■ Exercise: Within the following material, tally each line that contains the string "dimensions". Give the tally only.

(Records to process Opens)

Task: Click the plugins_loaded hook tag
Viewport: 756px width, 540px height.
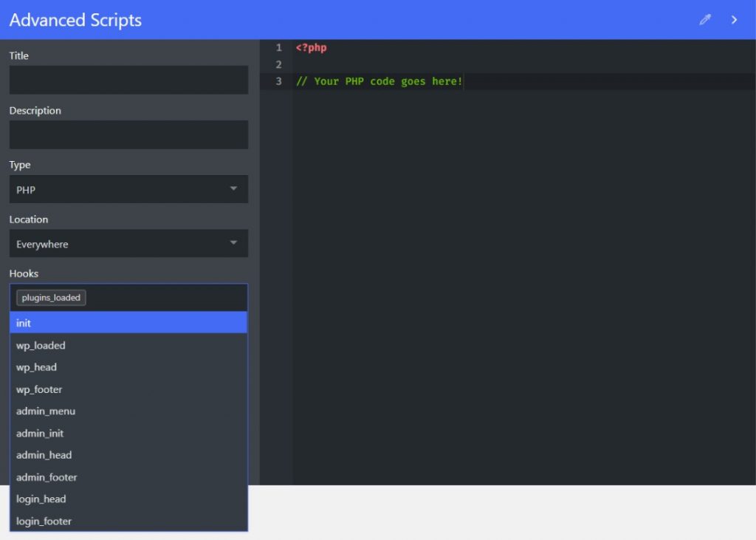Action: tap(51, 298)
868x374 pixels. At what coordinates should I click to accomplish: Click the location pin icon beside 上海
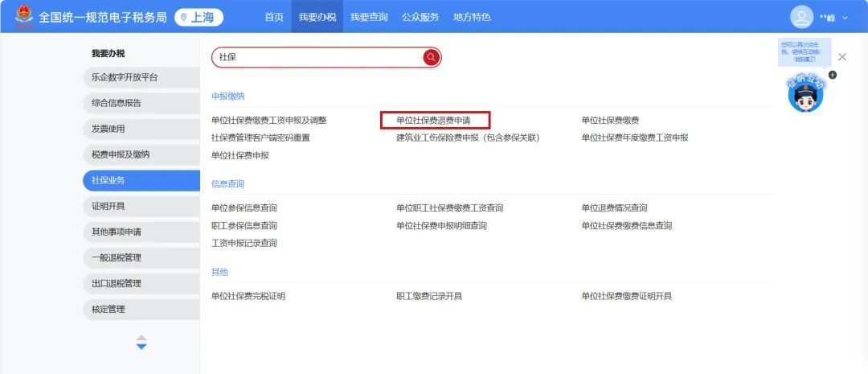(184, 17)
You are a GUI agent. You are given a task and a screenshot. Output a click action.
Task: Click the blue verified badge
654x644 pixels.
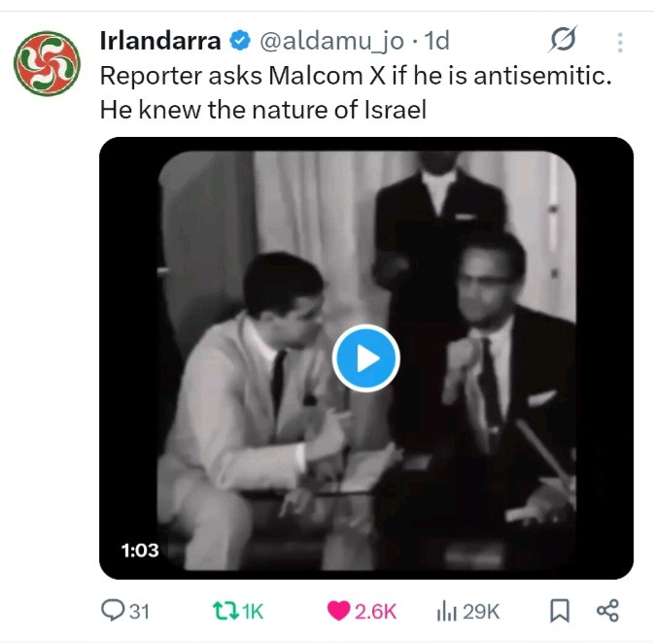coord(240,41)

(Records to process Closes)
(Records to process Opens)

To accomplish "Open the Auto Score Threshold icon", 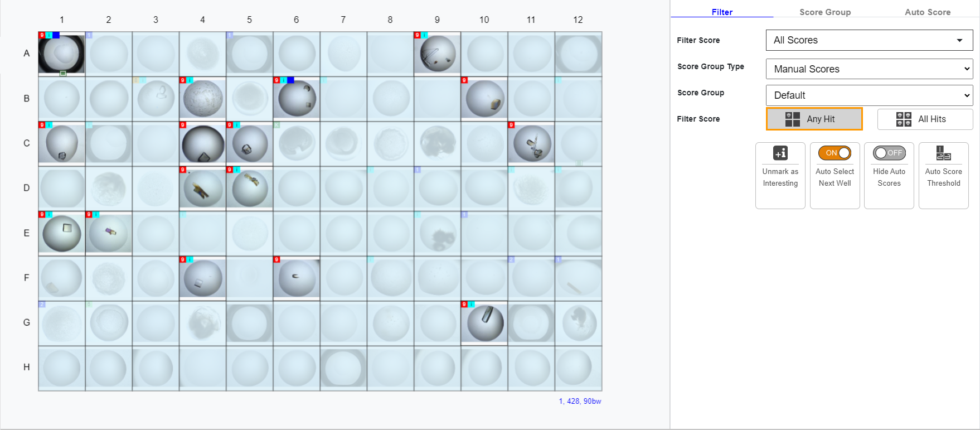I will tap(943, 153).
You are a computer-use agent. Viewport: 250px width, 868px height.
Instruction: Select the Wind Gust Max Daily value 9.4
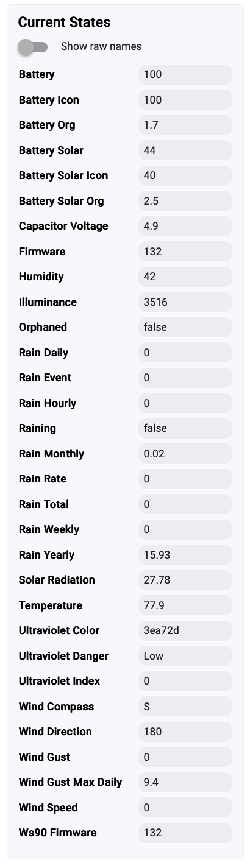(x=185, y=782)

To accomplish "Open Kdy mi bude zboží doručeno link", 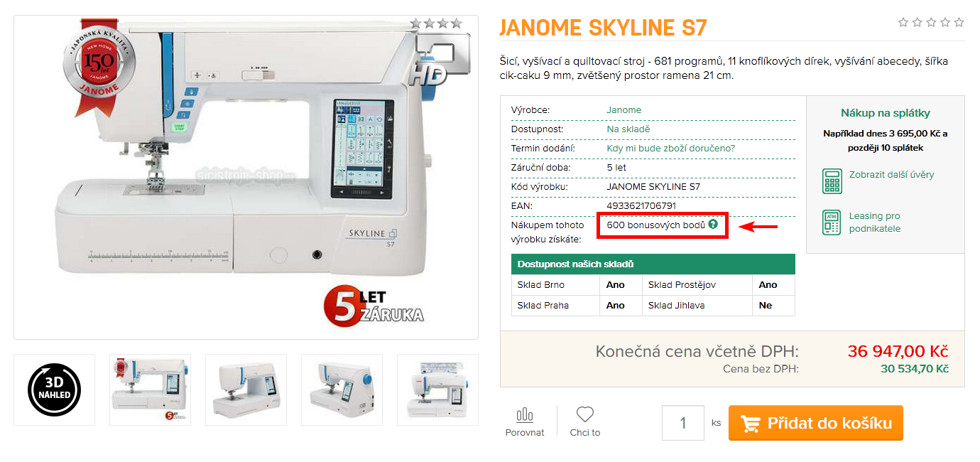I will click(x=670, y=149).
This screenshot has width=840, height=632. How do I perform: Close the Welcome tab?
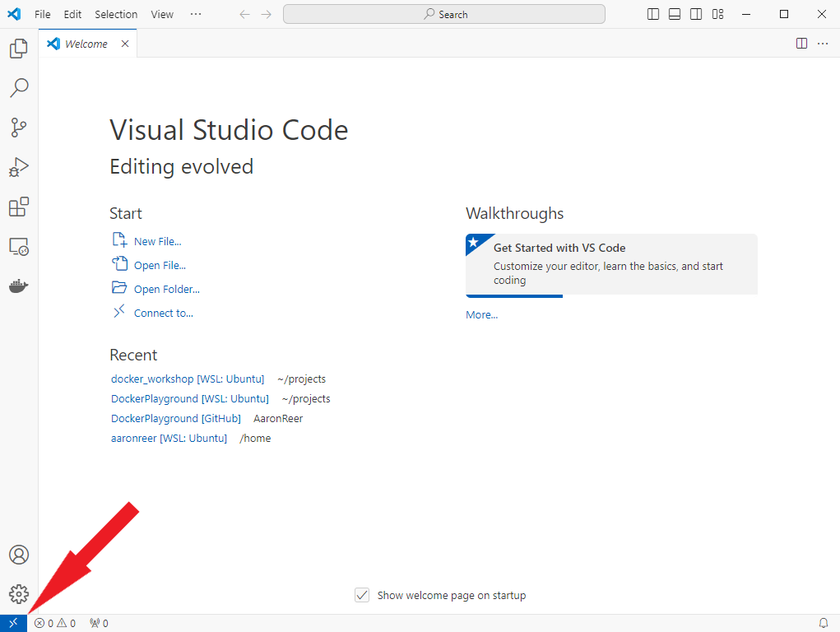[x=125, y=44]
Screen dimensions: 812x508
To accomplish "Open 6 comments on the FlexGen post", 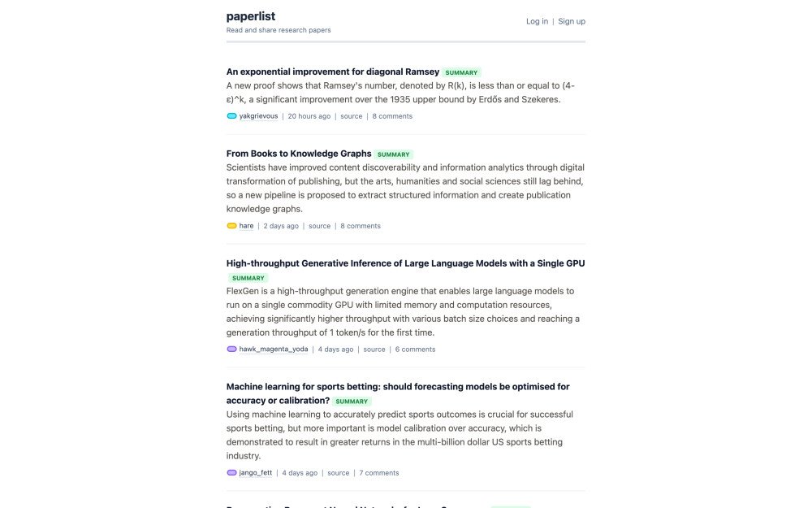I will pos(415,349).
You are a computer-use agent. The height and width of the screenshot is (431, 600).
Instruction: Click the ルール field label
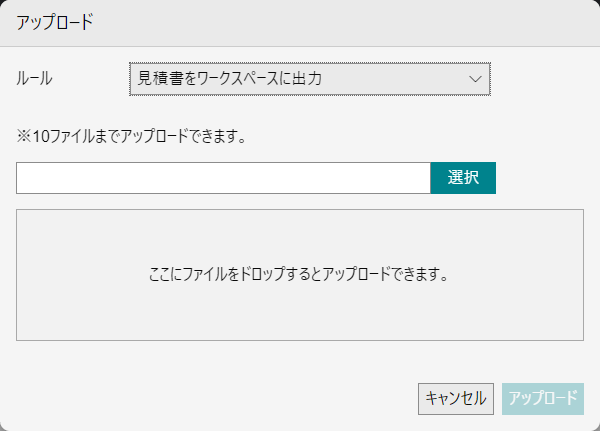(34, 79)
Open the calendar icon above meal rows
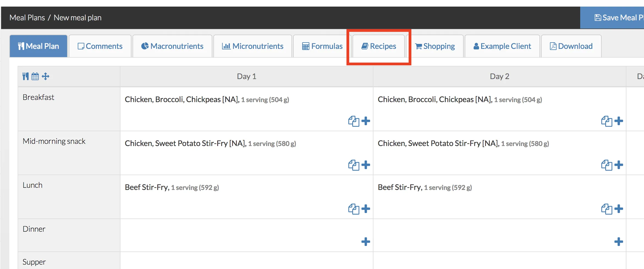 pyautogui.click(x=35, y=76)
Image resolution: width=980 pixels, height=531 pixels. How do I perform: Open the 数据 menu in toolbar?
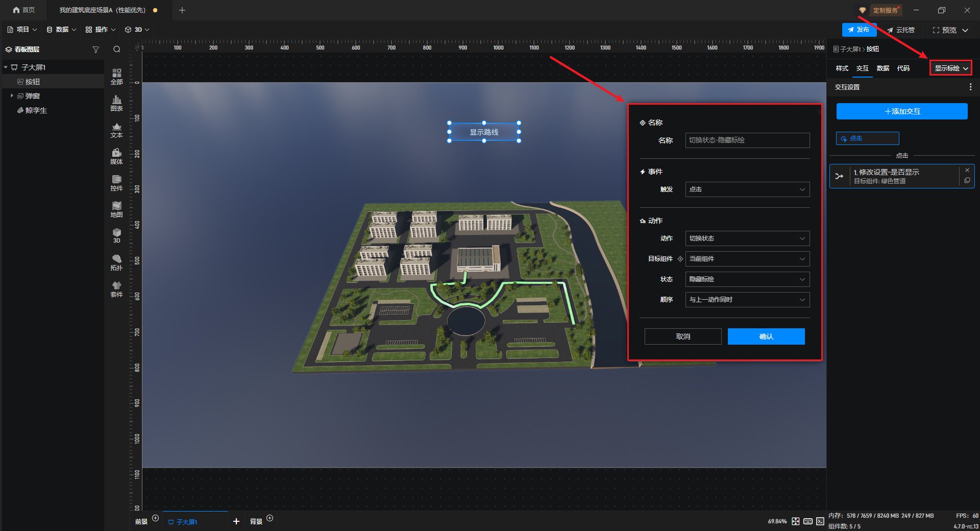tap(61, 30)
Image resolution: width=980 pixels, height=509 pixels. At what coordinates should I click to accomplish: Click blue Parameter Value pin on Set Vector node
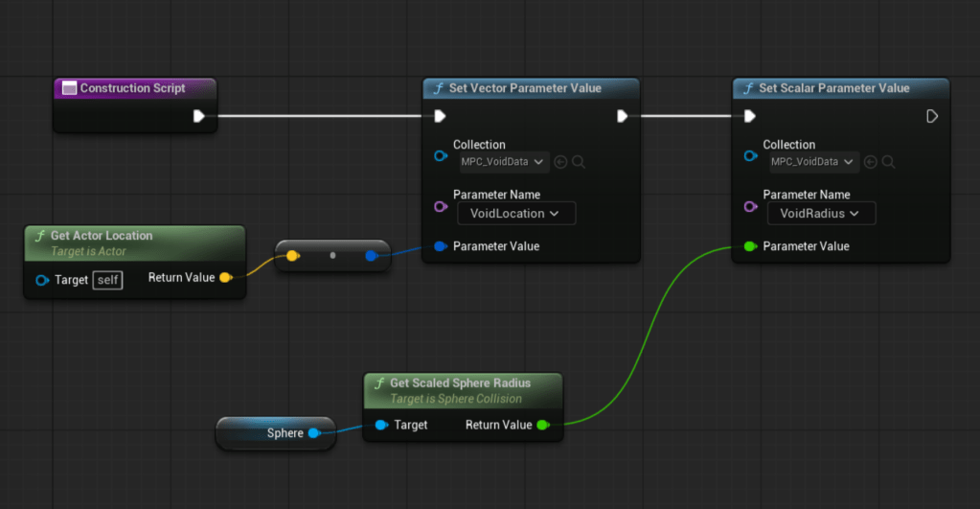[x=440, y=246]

(Records to process Closes)
(Records to process Opens)

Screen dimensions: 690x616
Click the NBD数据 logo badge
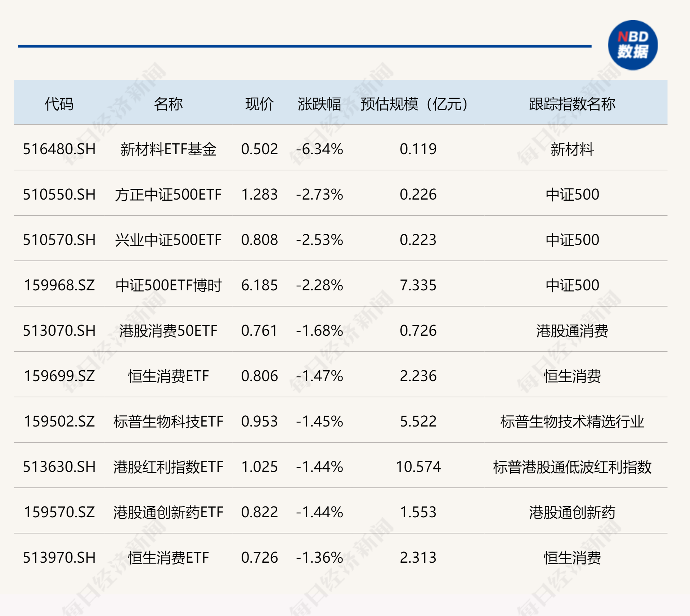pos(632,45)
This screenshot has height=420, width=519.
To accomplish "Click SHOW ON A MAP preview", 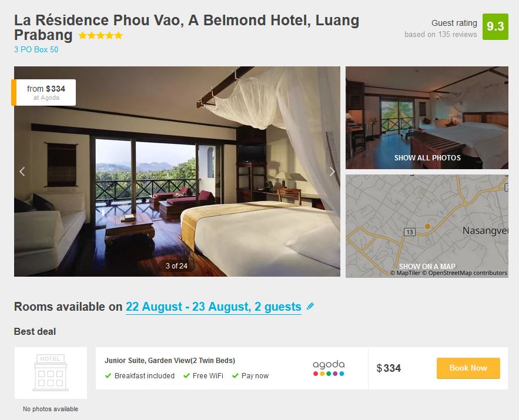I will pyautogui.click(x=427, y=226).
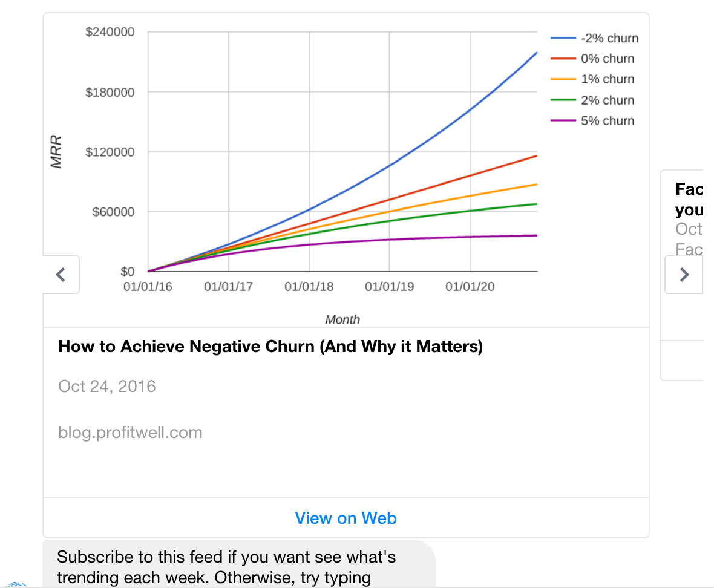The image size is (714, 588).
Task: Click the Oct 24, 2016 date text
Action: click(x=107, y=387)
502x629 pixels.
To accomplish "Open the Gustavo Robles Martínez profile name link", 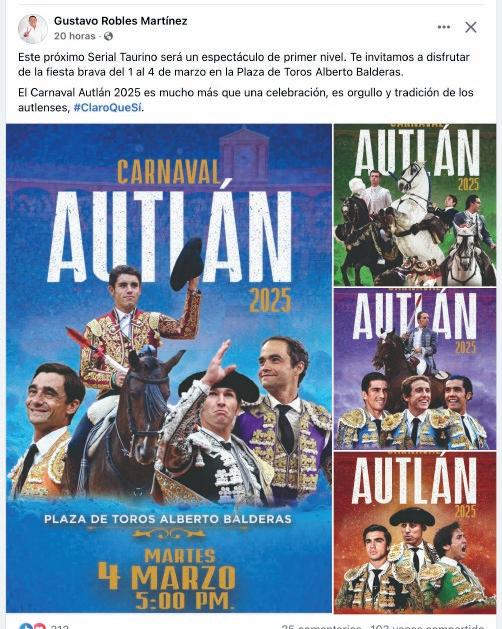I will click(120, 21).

(Records to process Closes)

■ Solution below: 2